Pendeknya: ekonomi dalam spiritualitas ekologis bukanlah ekonomi yang merusak, melainkan yang membangun, yaitu membangun kesejahteraan bersama. Kata 'bersama' perlu dibaca dengan keras karena spiritualitas ekologis pada dasarnya adalah spiritualitas kebersamaan, kekitaan, kesatuan, keutuhan! Kata 'bersama' juga menyiratkan makna bahwa Laudato si' bukan hanya cakrawala untuk pengembangan sosial, ekonomi dan ekologi. Ini cakrawala untuk seluruh 'proyek' pengembangan iman. Implikasinya sangat jelas yaitu bahwa seharusnya spirit Laudato si' menjadi cakrawala Gereja secara utuh.
Paus Fransiskus mengingatkan bahwa kita diundang untuk mengikuti teladan Santo Fransiskus dari Assisi yang melihat ‘alam sebagai buku yang luar biasa di mana Tuhan berbicara kepada kita dan memberi kita sekilas keindahan dan kebaikan-Nya yang tak terbatas’. Saat ini kita menghadapi banyak tantangan yang belum pernah terjadi sebelumnya, seluruh umat manusia dipanggil untuk bersatu bersama untuk melindungi dan merawat planet kita dengan lebih baik-bukan hanya untuk waktu kita sendiri tetapi untuk generasi mendatang.Oleh karena itu, Kita semua bertanggung jawab dan memiliki peran dalam bekerja menuju kebaikan sejati pribadi manusia.
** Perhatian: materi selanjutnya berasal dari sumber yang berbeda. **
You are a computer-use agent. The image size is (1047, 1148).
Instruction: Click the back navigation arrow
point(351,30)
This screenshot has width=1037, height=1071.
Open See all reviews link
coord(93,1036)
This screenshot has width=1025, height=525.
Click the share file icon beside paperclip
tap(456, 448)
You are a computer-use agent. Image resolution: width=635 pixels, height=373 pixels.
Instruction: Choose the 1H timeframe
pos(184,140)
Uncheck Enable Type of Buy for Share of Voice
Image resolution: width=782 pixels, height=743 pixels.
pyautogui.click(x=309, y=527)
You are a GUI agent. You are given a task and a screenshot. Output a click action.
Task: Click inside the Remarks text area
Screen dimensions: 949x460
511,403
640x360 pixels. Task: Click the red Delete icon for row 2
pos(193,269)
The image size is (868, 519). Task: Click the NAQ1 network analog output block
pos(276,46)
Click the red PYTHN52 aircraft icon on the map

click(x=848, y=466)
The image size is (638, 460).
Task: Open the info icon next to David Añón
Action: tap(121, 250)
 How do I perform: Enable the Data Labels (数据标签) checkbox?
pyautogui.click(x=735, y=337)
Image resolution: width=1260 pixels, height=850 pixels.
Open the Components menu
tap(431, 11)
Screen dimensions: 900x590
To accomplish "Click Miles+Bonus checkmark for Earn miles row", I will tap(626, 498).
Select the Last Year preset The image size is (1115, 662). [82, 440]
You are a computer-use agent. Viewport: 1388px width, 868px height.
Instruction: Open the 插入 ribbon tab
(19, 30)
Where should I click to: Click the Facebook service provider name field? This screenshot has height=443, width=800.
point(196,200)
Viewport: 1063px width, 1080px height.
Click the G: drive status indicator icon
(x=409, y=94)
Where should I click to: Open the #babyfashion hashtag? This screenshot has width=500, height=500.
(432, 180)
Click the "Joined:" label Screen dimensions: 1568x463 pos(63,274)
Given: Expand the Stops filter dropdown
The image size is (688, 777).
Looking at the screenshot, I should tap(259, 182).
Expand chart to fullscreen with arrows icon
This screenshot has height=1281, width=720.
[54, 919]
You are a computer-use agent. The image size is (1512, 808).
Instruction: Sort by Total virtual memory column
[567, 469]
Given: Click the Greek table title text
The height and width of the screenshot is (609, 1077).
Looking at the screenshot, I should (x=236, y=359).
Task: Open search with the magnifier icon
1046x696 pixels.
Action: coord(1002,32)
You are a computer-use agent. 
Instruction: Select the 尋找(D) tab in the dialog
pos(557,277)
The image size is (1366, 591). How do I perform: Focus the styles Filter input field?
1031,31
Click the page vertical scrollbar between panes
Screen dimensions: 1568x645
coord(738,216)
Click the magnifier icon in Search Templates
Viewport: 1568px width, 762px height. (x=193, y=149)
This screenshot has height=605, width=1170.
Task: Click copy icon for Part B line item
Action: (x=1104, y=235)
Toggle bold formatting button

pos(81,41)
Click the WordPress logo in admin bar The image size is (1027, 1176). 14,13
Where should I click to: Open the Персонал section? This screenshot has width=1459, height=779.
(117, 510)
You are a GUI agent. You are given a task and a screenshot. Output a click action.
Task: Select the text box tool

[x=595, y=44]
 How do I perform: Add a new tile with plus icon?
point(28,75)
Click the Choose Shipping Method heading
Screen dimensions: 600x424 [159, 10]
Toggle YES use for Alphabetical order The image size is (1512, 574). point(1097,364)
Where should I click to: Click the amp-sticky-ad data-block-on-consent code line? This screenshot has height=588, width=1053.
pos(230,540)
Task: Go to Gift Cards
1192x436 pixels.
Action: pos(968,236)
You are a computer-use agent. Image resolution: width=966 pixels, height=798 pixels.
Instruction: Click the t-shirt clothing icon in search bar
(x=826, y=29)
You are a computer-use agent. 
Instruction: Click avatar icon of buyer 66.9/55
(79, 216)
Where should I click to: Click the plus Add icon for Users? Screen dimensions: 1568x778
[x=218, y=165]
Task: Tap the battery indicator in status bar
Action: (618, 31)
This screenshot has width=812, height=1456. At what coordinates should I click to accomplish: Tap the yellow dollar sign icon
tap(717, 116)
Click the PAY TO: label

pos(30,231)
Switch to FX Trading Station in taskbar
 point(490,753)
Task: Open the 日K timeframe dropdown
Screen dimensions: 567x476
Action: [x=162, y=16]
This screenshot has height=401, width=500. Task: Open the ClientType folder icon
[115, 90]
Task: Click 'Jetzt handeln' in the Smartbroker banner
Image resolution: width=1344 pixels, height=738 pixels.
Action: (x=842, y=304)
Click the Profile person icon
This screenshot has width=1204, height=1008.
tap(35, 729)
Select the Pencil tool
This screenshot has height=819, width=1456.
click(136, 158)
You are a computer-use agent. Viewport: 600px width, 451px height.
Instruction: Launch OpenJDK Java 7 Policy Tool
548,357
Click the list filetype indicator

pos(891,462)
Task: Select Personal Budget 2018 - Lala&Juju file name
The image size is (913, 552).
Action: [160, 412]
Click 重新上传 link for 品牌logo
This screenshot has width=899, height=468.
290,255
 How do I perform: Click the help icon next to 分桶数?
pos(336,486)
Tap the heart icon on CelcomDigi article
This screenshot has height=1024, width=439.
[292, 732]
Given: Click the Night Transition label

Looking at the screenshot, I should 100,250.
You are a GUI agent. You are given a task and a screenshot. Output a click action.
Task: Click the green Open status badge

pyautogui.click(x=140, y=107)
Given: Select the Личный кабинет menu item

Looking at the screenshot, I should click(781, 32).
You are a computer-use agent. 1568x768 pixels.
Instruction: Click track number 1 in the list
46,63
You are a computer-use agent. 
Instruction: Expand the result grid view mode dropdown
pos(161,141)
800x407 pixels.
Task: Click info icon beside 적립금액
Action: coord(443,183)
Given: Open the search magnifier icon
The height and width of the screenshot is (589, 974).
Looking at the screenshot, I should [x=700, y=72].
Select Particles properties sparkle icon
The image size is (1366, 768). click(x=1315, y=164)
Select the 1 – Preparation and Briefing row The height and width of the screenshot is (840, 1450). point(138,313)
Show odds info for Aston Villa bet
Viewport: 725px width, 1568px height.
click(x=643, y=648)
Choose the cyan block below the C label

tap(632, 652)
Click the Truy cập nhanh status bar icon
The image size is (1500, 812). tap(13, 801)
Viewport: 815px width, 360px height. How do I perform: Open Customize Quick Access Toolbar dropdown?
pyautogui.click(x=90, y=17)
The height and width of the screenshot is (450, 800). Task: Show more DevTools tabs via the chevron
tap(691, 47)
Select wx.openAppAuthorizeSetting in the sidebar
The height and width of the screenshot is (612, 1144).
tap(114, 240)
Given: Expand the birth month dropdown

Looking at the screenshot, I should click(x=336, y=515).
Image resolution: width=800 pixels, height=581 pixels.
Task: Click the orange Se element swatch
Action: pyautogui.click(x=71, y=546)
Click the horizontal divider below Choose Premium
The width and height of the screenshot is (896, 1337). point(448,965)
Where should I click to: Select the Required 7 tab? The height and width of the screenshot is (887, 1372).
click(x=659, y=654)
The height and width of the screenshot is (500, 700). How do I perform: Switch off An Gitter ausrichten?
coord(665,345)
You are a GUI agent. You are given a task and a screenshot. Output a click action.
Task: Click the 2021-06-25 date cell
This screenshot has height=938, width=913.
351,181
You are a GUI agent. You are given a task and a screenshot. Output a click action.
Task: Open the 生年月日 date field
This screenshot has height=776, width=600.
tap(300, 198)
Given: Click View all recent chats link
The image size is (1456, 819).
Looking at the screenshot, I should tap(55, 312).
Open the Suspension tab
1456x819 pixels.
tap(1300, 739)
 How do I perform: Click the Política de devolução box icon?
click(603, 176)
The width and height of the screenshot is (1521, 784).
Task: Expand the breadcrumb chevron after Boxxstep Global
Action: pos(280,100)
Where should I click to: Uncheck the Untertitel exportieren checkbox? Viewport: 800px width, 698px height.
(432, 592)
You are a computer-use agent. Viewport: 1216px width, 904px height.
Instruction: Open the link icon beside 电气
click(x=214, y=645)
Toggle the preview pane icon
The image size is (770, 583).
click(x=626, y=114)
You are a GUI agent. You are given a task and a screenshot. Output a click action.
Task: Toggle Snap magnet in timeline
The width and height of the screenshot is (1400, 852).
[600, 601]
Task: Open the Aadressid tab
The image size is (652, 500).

Kerja atau bekerja adalah ciri hakiki hidup manusia. Dengan bekerja hidup manusia memperoleh arti. Dengan bekerja, seseorang merasa dirinya berharga di tengah keluarga dan masyarakat. Demi hormat terhadap martabat manusia tidak seorang pun boleh dihalangi bekerja. Demi harga diri setiap orang harus bekerja menanggung hidupnya sendiri dengan nafkah yang ia peroleh dan mendukung hidup bersama.
Yesus memperingatkan kita akan hal ini ketika Ia mengajar tentang mengumpulkan harta (Mat 6:19-24) dan tentang kekuatiran (Mat 6:25-34). Bahkan Tuhan sendiripun memberikan teladan dengan "beristirahat" pada hari ketujuh (Sabat). Tentunya hal ini tidak berarti Tuhan kelelahan setelah bekerja dan membutuhkan istirahat. Tuhan ingin agar manusia tidak senantiasa terikat kepada pekerjaan tetapi juga harus beristirahat. Beristirahat berarti kita masuk dalam perhentian dan mengalami persekutuan dengan Tuhan. Amin.